STRESS CARDIOMYOPATHY/ TAKOTSUBO
Stress can affect many parts of the body including the heart. Under stress, the body reacts by releasing adrenaline. This is the ‘fight or flight’ mechanism. The body can not tell what the stress is- whether the house is on fire, you have just lost your job, your kid has run away or a tiger is chasing you! But the response is the same. Adrenaline bombards the heart. There are many receptors on the heart that adrenaline attaches to and cause the heart to beat faster- so you can run faster! This adrenaline also negatively affects the heart. Over a short time, the heart actually starts to change shape. This is called ‘remodeling’. The left ventricle balloons out.

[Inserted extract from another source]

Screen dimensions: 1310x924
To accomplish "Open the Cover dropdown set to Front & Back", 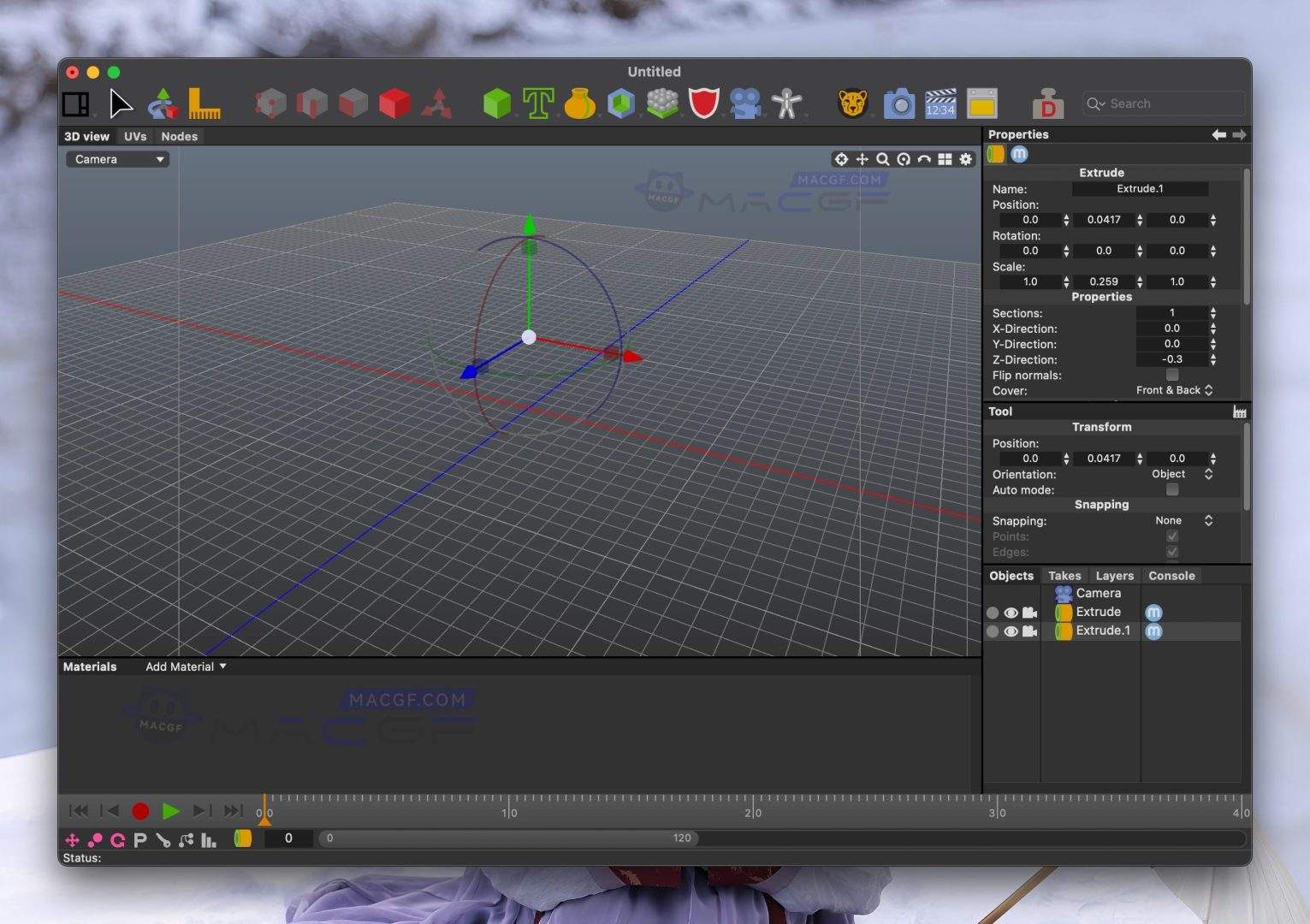I will click(1174, 390).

Takotsubo affects around 2% of acute patients. Primarily affecting women, usually, after menopause, this usually occurs under severe emotional distress and is also called the ‘broken heart syndrome’. Symptoms mimic a heart attack with chest pain and changes on the ECG and lab. When presenting to the ER the pt is often taken to the catheterization lab to see if there is a clogged coronary artery but they are usually open. Symptoms can often be quite dramatic with the patient in shock. With hospital support, there is usually a low death rate. The treatment is Beta-blockers, ACE inhibitors, statins, and an antiplatelet agent. Recovery is quite good with treatment. We have seen an uptick of this related to stress due to COVID-19.

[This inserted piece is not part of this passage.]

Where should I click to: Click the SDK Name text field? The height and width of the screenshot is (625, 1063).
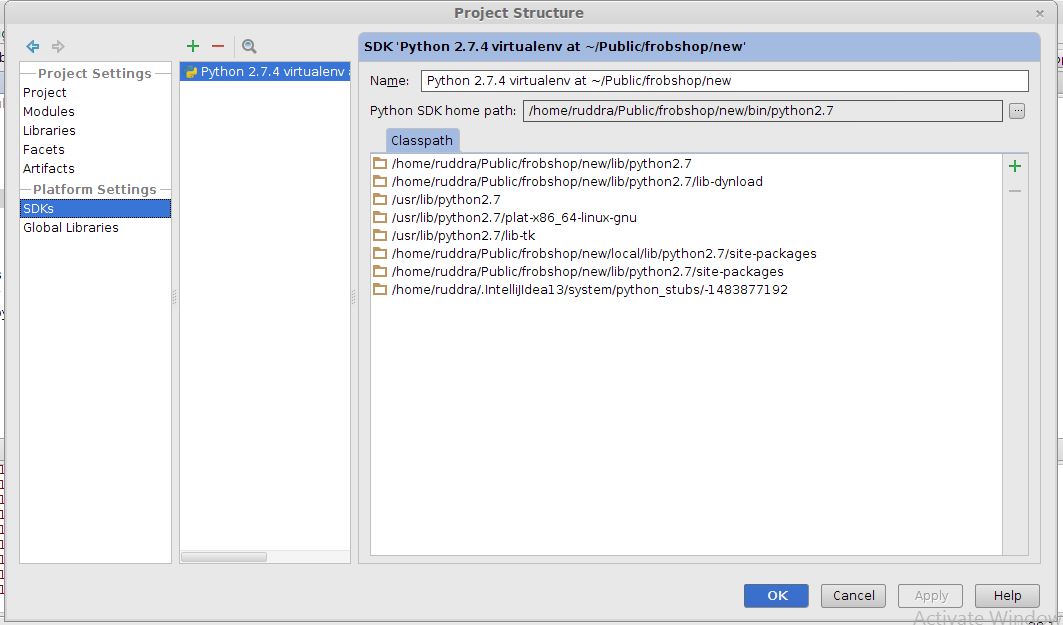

“Takotsubo Cardiomyopathy” was first described in Japan in 1990 and in the United States in 1998. It was named after an octopus trap (“tako-tsubo”) due to the shape of the trap being similar to the appearance of the left ventricular (LV) apical ballooning that occurs in this condition.” Salim Rezaie, MD, July 11, 2013, Takotsubo Cardiomyopathy: The Octopus Trap
INFLAMMATORY CARDIOMYOPATHY/ MYOCARDITIS
Viral infections are the most common sources of inflammation of the heart. This can follow infection in the lungs such as an upper respiratory infection, the flu, polio, rubella (mumps), Lyme disease, COVID, or Coxsackie Disease (hand-foot-mouth disease- a common viral disease). Coxsackie B3 virus can cause viral myocarditis which causes inflammation of the heart resulting in heart failure. It is a common virus that lives in the GI tract. It is very contagious. Frequent handwashing and not sharing towels with an infected person is important. Coxsackie B viruses are estimated to be responsible for at least 50% of the cases of infection caused heart diseases. It mainly occurs in middle-aged men around 42 yo for unknown reasons. There is a 20% risk of recurrence and permanent heart damage. This virus can be found in children and passed onto their caregivers. The lesions may occur in the mouth, soles of feet and palms of hands as blisters or pink or red spots and bumps and may occur anywhere on the body.
Symptoms are similar to the flu with fever, abdominal pain, diarrhea, muscle aches and pain, headache, malaise, in addition to chest pain. As the virus escapes the GI tract and invades the heart the body’s own immune system is alerted and starts to fight the virus. This affects the normal heart cells as well as the infected cells in the heart. Severe fatigue follows as the heart is affected. In most cases, the disease goes away on its own without treatment although lingering heart damage may have occurred. Arrhythmias ( bad rhythms in the heart) can occur and the heart can become weaker and weaker requiring heart transplantation. The virus may be gone but the immune system continues to damage the heart.
Treatment is the same as other types of heart failure: exercise, medications, and symptom management.
The HF classes sponsored by SDCA are still on hold. Continue to check periodically for dates which we may restart the classes.
As with any health concerns, your specific treatment program should be discussed thoroughly with your primary care physician as well as any specialists who may need to be consulted – like a cardiologist.